## What you will do
Only the lines from the top of the data through the line containing "The image size is (576, 377)." should be duplicated, exactly as they appear.

'''

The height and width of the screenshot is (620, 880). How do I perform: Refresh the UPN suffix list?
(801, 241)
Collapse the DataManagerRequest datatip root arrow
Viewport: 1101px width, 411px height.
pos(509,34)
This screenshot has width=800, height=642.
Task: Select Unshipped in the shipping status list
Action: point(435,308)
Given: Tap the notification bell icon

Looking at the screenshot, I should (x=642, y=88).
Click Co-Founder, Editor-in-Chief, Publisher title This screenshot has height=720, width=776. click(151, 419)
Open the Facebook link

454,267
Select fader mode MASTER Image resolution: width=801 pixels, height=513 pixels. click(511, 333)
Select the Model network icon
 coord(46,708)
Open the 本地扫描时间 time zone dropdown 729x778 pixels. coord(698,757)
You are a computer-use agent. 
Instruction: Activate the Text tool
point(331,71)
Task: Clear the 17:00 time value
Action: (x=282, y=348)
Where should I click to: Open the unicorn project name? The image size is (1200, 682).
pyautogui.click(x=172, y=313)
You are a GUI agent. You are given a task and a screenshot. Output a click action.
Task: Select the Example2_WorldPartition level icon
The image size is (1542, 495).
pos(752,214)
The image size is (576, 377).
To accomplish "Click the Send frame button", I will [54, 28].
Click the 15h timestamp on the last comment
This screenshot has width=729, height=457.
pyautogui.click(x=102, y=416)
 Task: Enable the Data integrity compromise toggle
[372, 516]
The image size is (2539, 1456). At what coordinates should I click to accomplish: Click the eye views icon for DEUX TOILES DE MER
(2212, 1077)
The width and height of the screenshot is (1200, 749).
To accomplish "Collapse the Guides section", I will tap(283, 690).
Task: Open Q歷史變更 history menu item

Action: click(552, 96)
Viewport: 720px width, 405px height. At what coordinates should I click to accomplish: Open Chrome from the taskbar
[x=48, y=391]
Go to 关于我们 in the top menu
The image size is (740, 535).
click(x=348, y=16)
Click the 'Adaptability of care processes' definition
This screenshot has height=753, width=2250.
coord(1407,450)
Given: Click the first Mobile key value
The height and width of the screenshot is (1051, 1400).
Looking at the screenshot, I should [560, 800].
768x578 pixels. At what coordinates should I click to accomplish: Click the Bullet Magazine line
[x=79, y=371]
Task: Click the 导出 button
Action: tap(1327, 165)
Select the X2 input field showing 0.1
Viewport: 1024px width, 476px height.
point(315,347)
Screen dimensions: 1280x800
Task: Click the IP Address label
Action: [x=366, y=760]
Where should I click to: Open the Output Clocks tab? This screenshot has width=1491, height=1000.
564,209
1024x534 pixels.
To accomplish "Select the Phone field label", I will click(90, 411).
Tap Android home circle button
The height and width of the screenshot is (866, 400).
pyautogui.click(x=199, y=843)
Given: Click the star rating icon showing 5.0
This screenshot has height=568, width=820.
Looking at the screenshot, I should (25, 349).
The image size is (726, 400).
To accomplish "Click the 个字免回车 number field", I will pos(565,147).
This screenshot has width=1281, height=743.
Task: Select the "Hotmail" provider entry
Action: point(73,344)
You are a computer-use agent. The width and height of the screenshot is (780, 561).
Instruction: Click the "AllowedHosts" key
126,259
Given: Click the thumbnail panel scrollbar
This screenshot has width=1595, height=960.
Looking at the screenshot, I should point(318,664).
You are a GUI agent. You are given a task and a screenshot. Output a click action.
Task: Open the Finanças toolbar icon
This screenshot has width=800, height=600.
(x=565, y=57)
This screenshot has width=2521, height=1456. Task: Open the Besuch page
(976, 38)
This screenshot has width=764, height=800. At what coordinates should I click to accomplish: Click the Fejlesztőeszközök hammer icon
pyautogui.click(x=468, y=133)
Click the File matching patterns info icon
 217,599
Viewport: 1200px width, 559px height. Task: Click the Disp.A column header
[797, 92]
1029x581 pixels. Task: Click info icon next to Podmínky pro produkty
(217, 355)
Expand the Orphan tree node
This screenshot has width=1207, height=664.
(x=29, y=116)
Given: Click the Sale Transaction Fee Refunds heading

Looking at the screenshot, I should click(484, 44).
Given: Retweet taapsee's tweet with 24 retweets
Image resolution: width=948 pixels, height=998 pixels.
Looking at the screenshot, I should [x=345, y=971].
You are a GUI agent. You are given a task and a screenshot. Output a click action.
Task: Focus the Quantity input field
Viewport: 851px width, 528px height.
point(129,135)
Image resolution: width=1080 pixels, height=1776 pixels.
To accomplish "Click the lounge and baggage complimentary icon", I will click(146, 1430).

'''

## Exercise solution
The height and width of the screenshot is (620, 880). How do I perform: Refresh the UPN suffix list?
(801, 241)
Collapse the DataManagerRequest datatip root arrow
Viewport: 1101px width, 411px height.
pos(509,34)
This screenshot has width=800, height=642.
Task: Select Unshipped in the shipping status list
Action: point(435,308)
Given: Tap the notification bell icon

Looking at the screenshot, I should (x=642, y=88).
Click Co-Founder, Editor-in-Chief, Publisher title This screenshot has height=720, width=776. click(151, 419)
Open the Facebook link

454,267
Select fader mode MASTER Image resolution: width=801 pixels, height=513 pixels. click(511, 333)
Select the Model network icon
 coord(46,708)
Open the 本地扫描时间 time zone dropdown 729x778 pixels. coord(698,757)
You are a computer-use agent. 
Instruction: Activate the Text tool
point(331,71)
Task: Clear the 17:00 time value
Action: (x=282, y=348)
Where should I click to: Open the unicorn project name? The image size is (1200, 682).
pyautogui.click(x=172, y=313)
You are a GUI agent. You are given a task and a screenshot. Output a click action.
Task: Select the Example2_WorldPartition level icon
The image size is (1542, 495).
pos(752,214)
The image size is (576, 377).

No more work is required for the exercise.